PINEROLO - La serata che avrebbe dovuto raccontare soltanto la sconfitta casalinga di Pinerolo contro Macerata si è trasformata in qualcosa di ben più grave. A dominare il post-partita non è stato il risultato, ma il durissimo sfogo social dell’opposto della Monviso Volley e della Nazionale italiana, Adhu Malual, che su Instagram ha denunciato un episodio che nulla ha a che vedere con lo sport.
Secondo il suo racconto, dalla tribuna del palazzetto non sarebbero arrivati semplici fischi per una prestazione sotto tono, ma una serie di insulti personali, offese ripetute e – elemento più grave – commenti razzisti rivolti non soltanto all’atleta, ma anche ai suoi familiari presenti sugli spalti.
Malual ha parlato apertamente di una “linea superata”, spiegando come in dodici anni di carriera non avesse mai vissuto un simile atteggiamento da parte del pubblico della propria squadra: “Insulti, fischi costanti e commenti razzisti. Non per spronare, ma per colpire”. Il punto più doloroso, ha raccontato, è stato vedere coinvolta la sua famiglia: “Quando a pagare il prezzo è anche la famiglia sugli spalti, il problema non è sportivo. È umano”.
Nel suo messaggio l’opposto azzurra ha rimarcato il proprio orgoglio di appartenere all’Italia e di indossare la maglia della Nazionale: “Sono fiera di essere italiana e di indossare la maglia azzurra. Non permetterò a nessuno di mettere in discussione l’amore per questo Paese”.
Malual ha ringraziato la società per il sostegno ricevuto e ha promesso di continuare a lavorare con professionalità e dignità, ma ha chiuso con una presa di posizione netta: “Il silenzio, davanti a certi comportamenti, non è più un’opzione”.
Un episodio che scuote l’ambiente e che richiama ancora una volta l’attenzione sul rispetto dovuto agli atleti, dentro e fuori dal campo.
Il post di Malual
Ieri sera ho giocato in casa.
E non mi sono sentita a casa.
In 12 anni di carriera non avevo mai assistito né vissuto sulla mia pelle un atteggiamento del genere da parte del pubblico che dovrebbe sostenere la propria squadra.

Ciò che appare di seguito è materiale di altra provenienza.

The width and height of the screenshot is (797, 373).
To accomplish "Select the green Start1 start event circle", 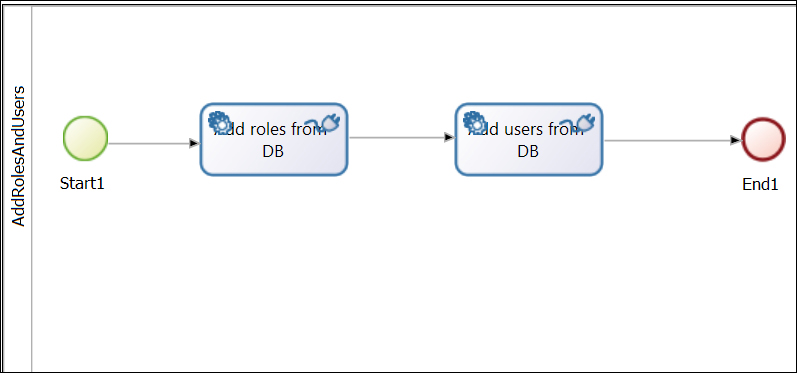I will [x=85, y=139].
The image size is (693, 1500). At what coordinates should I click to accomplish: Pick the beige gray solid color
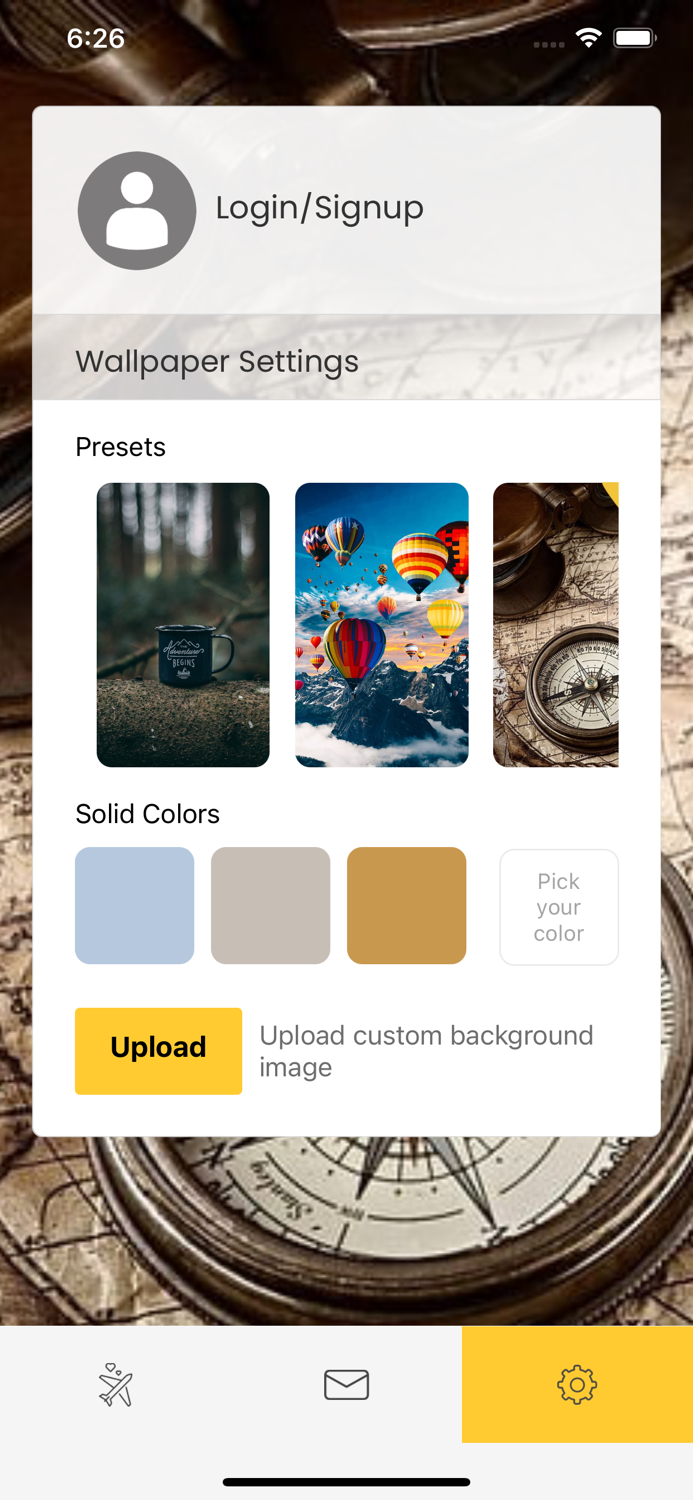click(271, 906)
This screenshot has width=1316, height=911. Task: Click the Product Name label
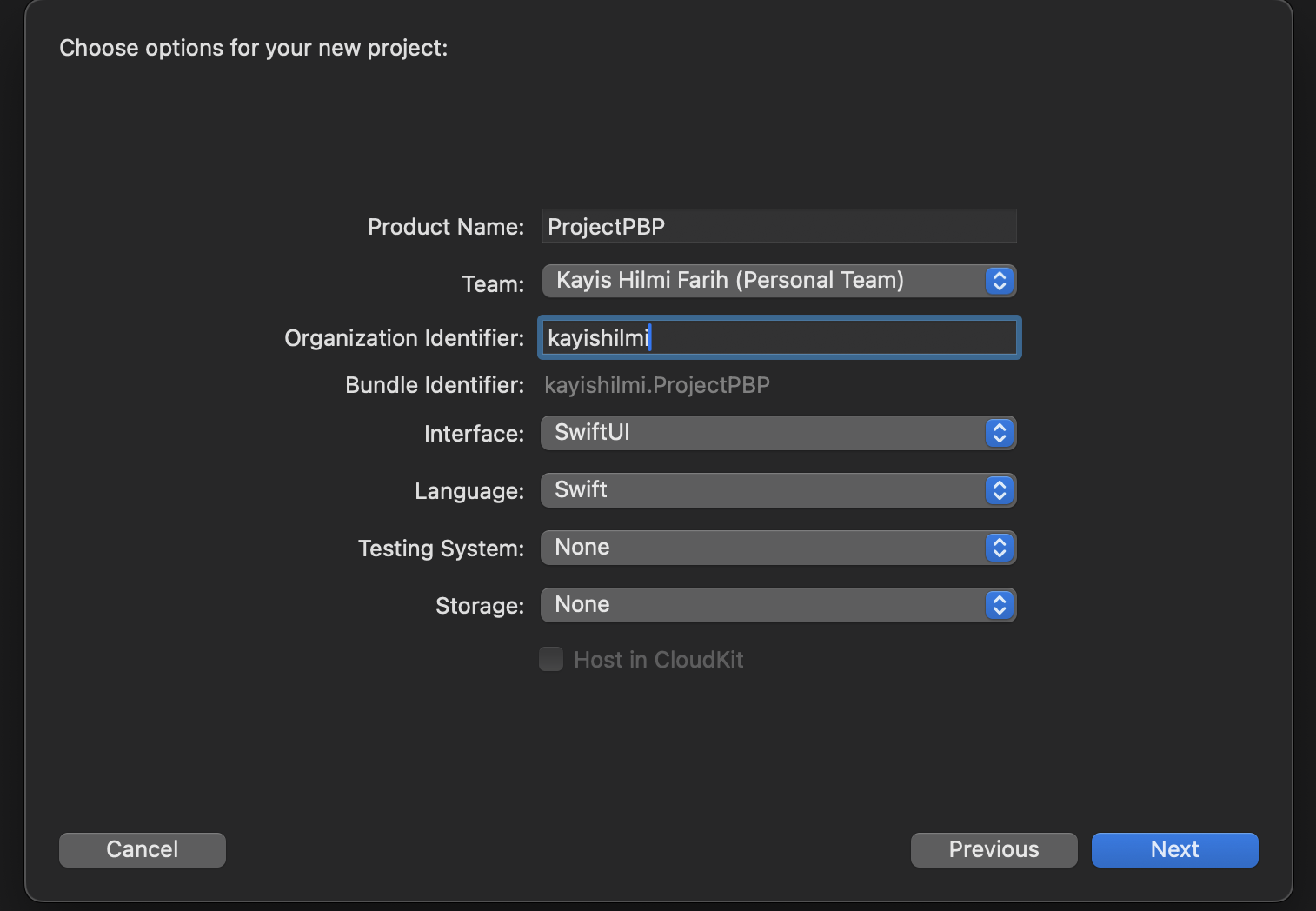pyautogui.click(x=446, y=227)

Si può sbagliare. Fa parte del gioco, fa parte del lavoro, fa parte dell’essere umani.
Quello che non fa parte di questo sport sono insulti, fischi costanti, offese personali e sì commenti razzisti, rivolti non solo a me ma anche ai miei familiari sugli spalti.
Dal primo punto all’ultimo.
Non per spronare.
Non per sostenere.
Solo per colpire.
Sono fiera di essere italiana.
Sono fiera di giocare in uno dei campionati più forti al mondo.
Sono fiera di indossare la maglia azzurra, perché l’amore che provo per questo Paese, che è la mia casa, è indescrivibile.
E non permetterò a nessuno di metterlo in discussione.
I momenti no esistono per tutti, in qualsiasi ambito.
C’è una linea sottile tra il tifo e la mancanza di rispetto.
Ieri sera quella linea è stata superata più volte.
E quando a pagarne il prezzo non è solo l’atleta in campo, ma anche la squadra e la sua famiglia sugli spalti, allora il problema non è sportivo.
È umano.
Io continuerò a fare il mio lavoro.
Con dignità.
Con professionalità.
Con rispetto per questo sport.
Ma una cosa va detta chiaramente:
il silenzio, davanti a certi comportamenti, non è più un’opzione.
Ringrazio la società per il supporto dimostrato, e i tifosi che riconoscono il mio impegno e comprendono il momento delicato.